Temperatures are low enough that we need to start a fire: below freezing at night, in the 30s or 40s during daytime.
So the daily routine looks like this: I (Bryan) rise around 6 or so, and tromp down to the basement in the dark. That's where our main stove is, an old iron thing plugged into the house's central chimney. I spin open two iron valves, which admits two trickles of air into the firebox. Opening the box's front door (an iron slab, about 10 inches on a side), I poke last night's embers and dessicated sticks, provoking tiny fires and glows.
A few minutes later heat rises from the box. It might need some more fuel, so I can turn to various basement supply sources:
- Pieces of wood, stacked against the south wall. These work if the fire is hot enough.

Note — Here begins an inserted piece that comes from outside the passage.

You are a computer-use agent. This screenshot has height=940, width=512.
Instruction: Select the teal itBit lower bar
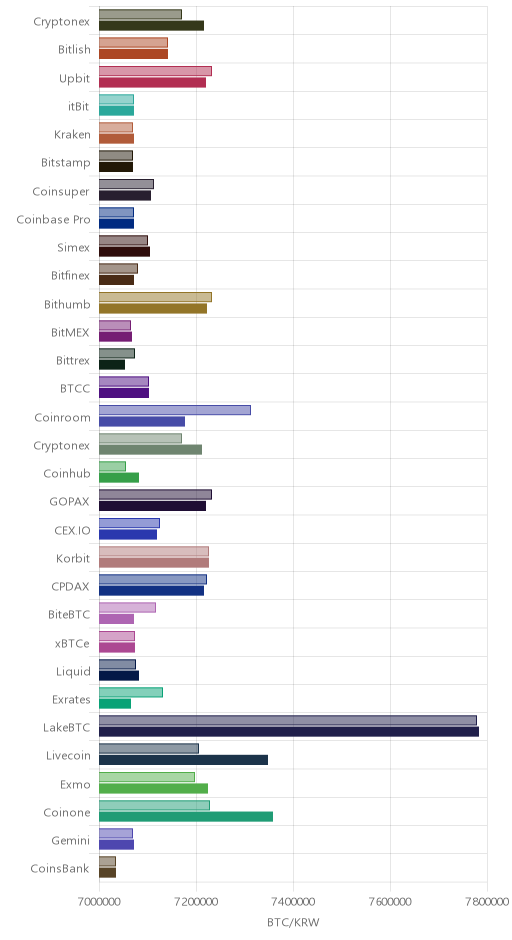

- Dried bark, standing in several boxes. I stored these over summer, and they make for fine kindling.
- Paper, found in our recycling containers. This is for when the fire is very low, and needs easy fuel.
Fed, the heat usually builds. I scan the temperature gauge on the exhaust pipe... and this is crucial. We read that thermometer all day long, keeping a sometimes nervous check on just how hot the fire is. Too hot and the chimney catches on fire. Too low and the house chills. We steadily check the thing, adding wood or subtracting air, in an ongoing feedback loop.
At night we tamp down the firebox. Spinning the valves shut chokes off the airflow. We fill the box up with wood, so the thing has something to chew on overnight.
Come 6 am the next day, we resume the burning cycle.